To jednak nie jest ostatnia część
Po tym jak stamtąd wyszłam, nikt się nie odezwał słowem, przegrałam, opowiedziałam im wszystko po kolei nie zagłębiając się w szczegóły. Max się zdenerwował chciał iść do Alexa, Michael najwyraźniej nie uwierzył, ale to już mało mnie interesowało.
Postanowiłam o nim zapomnieć raz na zawsze, spaliłam wszystkie swoje pamiętniki, w których była mowa właśnie o nim. Już nie płakałam, wyszłam na ludzi, chodziłam normalnie do szkoły, a on cały czas przygotowywał się do wyjazdu.
Widziałam te wszystkie spojrzenia, czasami przychodził i mijaliśmy się na korytarzu. Ludzie się dziwili, wszyscy szemrali, chcieli się dowiedzieć, o co nam poszło. Słyszałam różne historie, począwszy od tego, że mój ojciec i brat nie zaakceptował Alexa i podobno go pobili, a także jeszcze bardziej nieprawdopodobne, że jestem w ciąży i Alex ucieka, bo nie chce się wrobić w dziecko. Chodziłam razem z Liz i Marią, które odstraszały dziewczyny, chcące za wszelką cenę dowiedzieć się prawdy. Wiedziałam, że Alex milczy i na pewno nas nie zdradzi o to się nie martwiłam.
Tak cierpiałam, ale tylko przez pierwszych kilka dni, pozostał jeden do jego wyjazdu, dwadzieścia cztery godzin. Od tego nie mogłam się uwolnić, od jego postaci, którą ciągle widziałam. Mój ojciec był Alexem, moja mama była Alexem, Max był Alexem.
Jeszcze tylko jeden dzień, on wyjedzie i wszystko się skończy i będę wolna i znowu będę mogła się zakochać. Już mam takiego jednego na oku, jest nowy.
W nocy nie mogłam spać, miałam koszmar. Stałam obok granilitu, był tam Max, Tess i Michael i jeszcze kilku ludzi, którzy trzymali Alexa. Ja płakałam, ponieważ oni go zabierali, potem zniknął i już nigdy go nie widziałam. To było takie realistyczne, nigdy nie wierzyłam w takie rzeczy, w środku nocy zapragnęłam wejść do jego snu, zobaczyć, co myśli, pożegnać się.

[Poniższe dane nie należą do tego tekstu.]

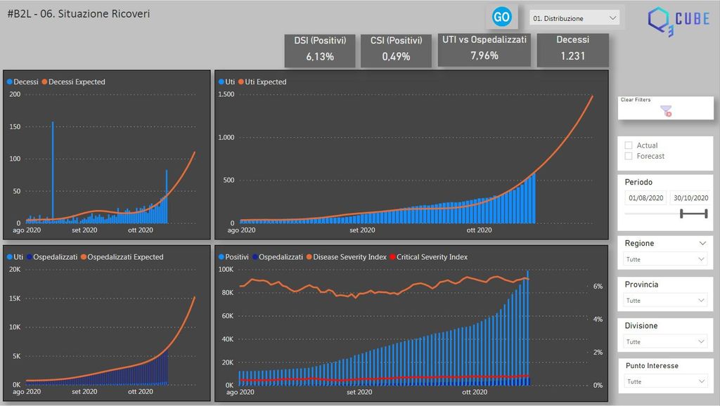720x406 pixels.
Task: Click the Disease Severity Index legend dot
Action: pos(309,257)
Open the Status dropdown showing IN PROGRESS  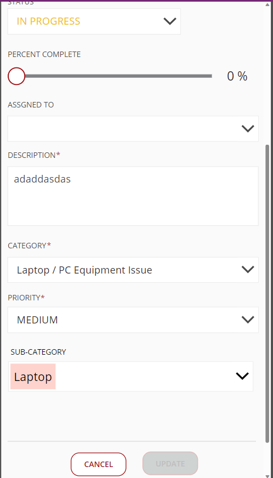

Odwiodłam się szybko od tego pomysłu, zapłakałam w poduszkę, byłam bezsilna i już nie mogłam przestać płakać. Pierwszy raz od kilku dni i chyba ostatni za nim. Kiedy szykowałam się do szkoły, patrzyłam co jakiś czas na zegarek, pozostało kilkadziesiąt minut do jego odlotu.
— Cześć Isabel. Michael, nie wiem, po co przyszedł, jest sam i to jest podejrzane, patrzy na mnie inaczej niż zwykle, to spojrzenie pełne czułości i współczucia. Nie chyba mi się coś pomyliło, on tak nigdy nie patrzy.
— Cześć – odpowiadam obojętnie. Rozsiada się w fotelu i uśmiecha się, tak normalnie-, O co znów chodzi Michael?
— O ciebie – odpowiada.
— O mnie? Nie rozumiem- stwierdzam cicho.
—Isabel, dlaczego nie powiedziałaś mu, że go kochasz?. Chyba dostałam nagłego ataku głuchoty, albo on naprawdę to powiedział. Wytrzeszczam na niego oczy ze zdumienia.
— Skąd wiesz?- mamrocze.
— Rozmawiałem z nim – odpowiada.
— Co?? Michael jak mogłeś? Nie mogę tego pojąć, on z nim rozmawiał.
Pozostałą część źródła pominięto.